Love racing? Want to keep up with Casey Mears™? Join Casey’s Platoon, a unique fan club devoted to the National Guard’s official NASCAR driver and renowned racing hero.

This guy has a trademark sign after his name. As soon as I saw his name, I hated him. I will never have a favorable opinion of anyone who trademarks his name. Now, I’m informed, he’s taken up a partnership with the National Guard. (“Hendrick Motor Sports is proud to announce its newest winning partnership – the Army National Guard and Casey Mears™.”) Inside the brochure, there’s a picture of three National Guard soldiers gathered around Casey Mears™, standing in front of his car. Casey™, in full racing regalia, carrying his helmet, is beaming radiantly, and the three soldiers are gazing sycophantically into his magical aura while simultaneously putting up their smarmiest front for the beneficent and infallible National Guard. All the writing in the brochure gives the impression that if I don’t think Casey Mears™ is a god among men, then I’m tragically deprived and I should immediately remedy the situation by enlisting in the Guard and joining this loving and devoted fan club.

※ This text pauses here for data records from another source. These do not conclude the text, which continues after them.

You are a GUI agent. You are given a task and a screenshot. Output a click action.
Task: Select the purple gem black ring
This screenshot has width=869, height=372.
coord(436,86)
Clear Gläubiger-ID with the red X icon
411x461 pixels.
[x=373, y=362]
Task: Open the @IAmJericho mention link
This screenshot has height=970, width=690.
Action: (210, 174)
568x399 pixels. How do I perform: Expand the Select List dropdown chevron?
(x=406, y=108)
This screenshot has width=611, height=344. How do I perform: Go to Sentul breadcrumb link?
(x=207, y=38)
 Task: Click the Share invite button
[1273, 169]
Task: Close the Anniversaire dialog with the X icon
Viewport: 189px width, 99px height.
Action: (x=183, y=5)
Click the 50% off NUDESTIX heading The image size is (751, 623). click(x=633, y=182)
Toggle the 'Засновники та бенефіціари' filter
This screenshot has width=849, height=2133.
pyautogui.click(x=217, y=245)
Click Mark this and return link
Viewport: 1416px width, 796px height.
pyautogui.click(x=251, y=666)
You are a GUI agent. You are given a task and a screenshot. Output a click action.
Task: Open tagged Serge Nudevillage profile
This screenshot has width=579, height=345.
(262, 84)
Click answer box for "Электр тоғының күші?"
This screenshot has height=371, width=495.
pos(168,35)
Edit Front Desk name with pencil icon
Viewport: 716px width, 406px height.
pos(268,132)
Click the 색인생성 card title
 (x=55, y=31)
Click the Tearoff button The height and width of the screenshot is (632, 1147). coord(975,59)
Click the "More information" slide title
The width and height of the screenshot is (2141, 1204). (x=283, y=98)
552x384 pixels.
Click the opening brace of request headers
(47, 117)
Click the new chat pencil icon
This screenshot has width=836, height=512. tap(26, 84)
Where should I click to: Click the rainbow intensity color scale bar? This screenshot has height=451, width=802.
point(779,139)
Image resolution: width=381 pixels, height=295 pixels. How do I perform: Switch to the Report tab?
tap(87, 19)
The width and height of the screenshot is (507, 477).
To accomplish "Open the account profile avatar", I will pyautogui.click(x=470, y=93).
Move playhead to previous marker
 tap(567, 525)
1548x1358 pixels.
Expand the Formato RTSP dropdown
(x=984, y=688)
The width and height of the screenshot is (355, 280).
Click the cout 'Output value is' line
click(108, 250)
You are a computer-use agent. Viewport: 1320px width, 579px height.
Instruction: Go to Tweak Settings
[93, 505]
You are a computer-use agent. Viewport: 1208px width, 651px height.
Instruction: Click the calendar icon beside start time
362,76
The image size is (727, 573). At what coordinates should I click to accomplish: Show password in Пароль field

The National Guard thinks this will get me to join in? I guess that tells me what they think about teenagers: they’re obsessed with sports and famous people, and they’ll join a fan club at a moment’s notice without regard for other responsibilities entailed, as long as their sportsperson of choice is sure to notice them and be their friend. I was never going to enlist in the Guard anyhow, but if there had been any chance beforehand that I might, this brochure would have immediately let me know never to even consider it. Amazing that in just one brochure, while trying to do the exact opposite, the Guard has made me hate them with such a passion. I suppose that’s an accomplishment in itself.

Sorry. I just noticed that brochure on the floor and realized I had to get this off my chest. Thank you for paying attention during my rant; I hope it was as much fun for you as it was for me. Sometime later, possibly today or tomorrow, I’ll write about graduation and such.

File under: irrelevancies, bad culture


Anonymous

History

Loved your post!

That’s about as logical as the one that makes me rant: How can you “Save big money” at Menards without SPENDING BIGGER money????

Aunt E.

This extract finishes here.